The internet, and social media in particular, means that drunken mistakes, a misguided off-the-cuff remark or even an unfortunate choice of dress can result in viral videos, out-raged mobs with torches and pitchforks and all manner of other mass outrage. As parents constantly remind their children, the internet is for ever and the days when your teenage errors of judgement rarely move beyond your extended circle of friends and don’t follow you to university or to a new job have gone for good. It’s wrong but it’s the world we live in.
Non-fiction titles such as So You’ve Been Publicly Shamed by Jon Ronson have looked at the experiences of those whose transgressions have become horribly, permanently public, but, as far as I’m aware, Viral by Helen Fitzgerald (The Cry, Dead Lovely) is the first novel to explore the experience and repercussions of a drunken night out, preserved for ever on You Tube and its ilk.

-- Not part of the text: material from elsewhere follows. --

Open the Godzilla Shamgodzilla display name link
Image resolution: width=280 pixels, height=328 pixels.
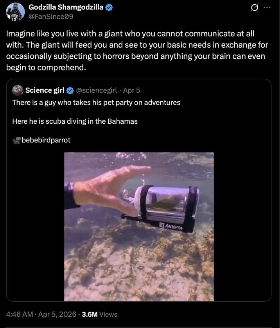pos(66,7)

Leah Oliphant-Brotheridge and her adopted sister Su go on holiday to Magaluf to celebrate their A levels but only Leah returns home as planned. Su – successful and swotty – is on the run, humiliated and afraid. Someone filmed her drunkenly performing a sex act in a nightclub and it’s gone viral. Everyone has seen it. The girls’ mother, Ruth is a court judge and is furious. She’s worried about her daughter, desperate to find her and bring her home and she wants retribution against the men who exploited Su and should have known better. She also wants to know what role Leah – usually far more of a wild child – has played in all of this.

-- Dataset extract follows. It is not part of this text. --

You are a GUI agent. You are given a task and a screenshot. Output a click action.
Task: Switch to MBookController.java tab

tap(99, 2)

This is a fast-paced novel, mirroring the speed at which these stories spread, and it’s a quick read with memorable characters – we feel sorry for Su, growing up we all knew a ‘frenemy’ like Leah who would laugh if this happened to someone else.
The publishers have suggested this as a book for fans of The Good Wife and The Girl on the Train which seems about right although I think it would be worth giving to older (16+) teenagers as a warning of what can happen when they let their guard down. And it will send chills down the spine of parents.
Out now in hardback and in paperback in August.